**Selected text**
--------------------

# OKI C612N Roll marks & foils wont stick to toner



## WanderP (Oct 3, 2017)

**Reposted here as I think I posted in wrong group before**

Hi Guys, i'm hoping someone can help me.

I have 2 separate questions, any advice would be amazing 


*1.* I’ve purchased an OkiC612N last week, its prints ok on transfers, however there seems to be roller marks on all the prints I produce.
I got in touch with the company as I thought perhaps the drum may have got damaged during transit, I have had confirmation from the place of purchase that it may be faulty - but have been told to get in touch with OKI to sort the issue out, is this the usual protocol ? should the place where I have purchased not replace the machine ?


*2* - I also make custom wedding stationary, and was hopping I could offer foiling ie using Toner reactive foil, for some reason the TRFoil does not stick or react with the OKI printer toner, I thought it was perhaps a lower quality foil or perhaps the ink on the oki.

I then purchased a much cheaper Samsung desktop laser printer for £20 and seem to be getting great results, Toner reactive foil stick very well (some minor areas still missing) and the Forever trans metallic sticks very well to the substrate due to the cheaper printer toner. 


I am unsure if I am doing something wrong ?why is the OKI giving me a terrible and unusable result where as the cheap printer is giving me great results ? are my colour out put settings not right ? or is there something not working with the ink ?

Thank you so much in advanced


----------

--------------------

**Stated task a**
Copy out the rows from the line containing "Return [X, Y]" through the line containing "Sexiest Woman in the World [567, 302]", both lines included, without any changes.

--------------------

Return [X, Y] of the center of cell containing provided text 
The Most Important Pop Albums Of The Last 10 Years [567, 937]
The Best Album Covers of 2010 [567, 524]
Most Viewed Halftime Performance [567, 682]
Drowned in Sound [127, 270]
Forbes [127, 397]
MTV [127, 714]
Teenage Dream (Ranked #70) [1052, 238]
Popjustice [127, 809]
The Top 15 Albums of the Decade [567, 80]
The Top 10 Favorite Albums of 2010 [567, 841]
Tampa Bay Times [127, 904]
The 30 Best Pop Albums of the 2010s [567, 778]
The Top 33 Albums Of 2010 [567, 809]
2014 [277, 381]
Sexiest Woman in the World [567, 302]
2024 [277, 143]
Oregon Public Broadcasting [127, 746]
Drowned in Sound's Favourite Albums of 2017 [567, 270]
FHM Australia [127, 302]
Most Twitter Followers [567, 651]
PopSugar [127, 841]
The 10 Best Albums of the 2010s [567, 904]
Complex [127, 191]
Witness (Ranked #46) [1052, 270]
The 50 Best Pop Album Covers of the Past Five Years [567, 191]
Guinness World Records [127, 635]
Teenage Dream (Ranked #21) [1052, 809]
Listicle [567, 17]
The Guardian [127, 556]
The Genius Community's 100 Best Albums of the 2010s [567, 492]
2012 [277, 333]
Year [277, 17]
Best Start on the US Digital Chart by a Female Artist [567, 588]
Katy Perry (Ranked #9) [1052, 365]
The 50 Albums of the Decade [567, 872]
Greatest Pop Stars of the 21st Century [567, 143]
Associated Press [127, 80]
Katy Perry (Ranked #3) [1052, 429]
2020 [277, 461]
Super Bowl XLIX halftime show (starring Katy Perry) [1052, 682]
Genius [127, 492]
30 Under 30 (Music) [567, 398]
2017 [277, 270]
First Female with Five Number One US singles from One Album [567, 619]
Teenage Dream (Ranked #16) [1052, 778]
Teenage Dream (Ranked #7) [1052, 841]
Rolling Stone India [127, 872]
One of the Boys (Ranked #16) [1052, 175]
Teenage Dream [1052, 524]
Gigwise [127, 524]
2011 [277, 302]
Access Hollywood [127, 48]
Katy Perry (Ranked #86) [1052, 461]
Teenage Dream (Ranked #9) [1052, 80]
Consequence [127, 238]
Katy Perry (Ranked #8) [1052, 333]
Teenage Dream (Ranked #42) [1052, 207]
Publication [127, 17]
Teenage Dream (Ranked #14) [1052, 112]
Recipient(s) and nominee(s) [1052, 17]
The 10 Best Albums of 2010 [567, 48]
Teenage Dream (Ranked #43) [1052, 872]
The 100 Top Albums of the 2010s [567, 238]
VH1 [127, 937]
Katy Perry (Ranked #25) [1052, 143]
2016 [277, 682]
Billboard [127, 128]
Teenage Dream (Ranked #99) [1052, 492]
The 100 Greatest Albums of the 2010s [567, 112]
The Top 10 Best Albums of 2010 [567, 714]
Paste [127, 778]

--------------------

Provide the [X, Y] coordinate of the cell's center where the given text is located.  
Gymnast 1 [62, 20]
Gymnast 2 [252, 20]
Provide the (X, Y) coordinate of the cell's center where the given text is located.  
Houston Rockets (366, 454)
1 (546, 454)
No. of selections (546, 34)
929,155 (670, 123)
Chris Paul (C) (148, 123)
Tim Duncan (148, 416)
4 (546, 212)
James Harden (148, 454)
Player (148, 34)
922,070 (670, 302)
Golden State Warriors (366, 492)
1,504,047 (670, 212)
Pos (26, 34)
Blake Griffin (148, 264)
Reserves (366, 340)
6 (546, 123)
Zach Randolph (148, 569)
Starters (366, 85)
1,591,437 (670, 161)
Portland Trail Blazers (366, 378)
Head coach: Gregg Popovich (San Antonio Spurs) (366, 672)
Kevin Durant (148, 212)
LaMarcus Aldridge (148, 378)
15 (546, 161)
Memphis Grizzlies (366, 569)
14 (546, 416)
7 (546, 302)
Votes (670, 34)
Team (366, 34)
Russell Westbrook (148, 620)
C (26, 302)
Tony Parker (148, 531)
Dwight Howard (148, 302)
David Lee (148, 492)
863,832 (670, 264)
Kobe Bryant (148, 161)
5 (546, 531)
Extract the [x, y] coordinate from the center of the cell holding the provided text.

--------------------

**Stated task b**
In the thread about the OKI printer, how much did the cheaper Samsung desktop laser printer cost?

**Full answer a**
Return [X, Y] of the center of cell containing provided text 
The Most Important Pop Albums Of The Last 10 Years [567, 937]
The Best Album Covers of 2010 [567, 524]
Most Viewed Halftime Performance [567, 682]
Drowned in Sound [127, 270]
Forbes [127, 397]
MTV [127, 714]
Teenage Dream (Ranked #70) [1052, 238]
Popjustice [127, 809]
The Top 15 Albums of the Decade [567, 80]
The Top 10 Favorite Albums of 2010 [567, 841]
Tampa Bay Times [127, 904]
The 30 Best Pop Albums of the 2010s [567, 778]
The Top 33 Albums Of 2010 [567, 809]
2014 [277, 381]
Sexiest Woman in the World [567, 302]

**Full answer b**
£20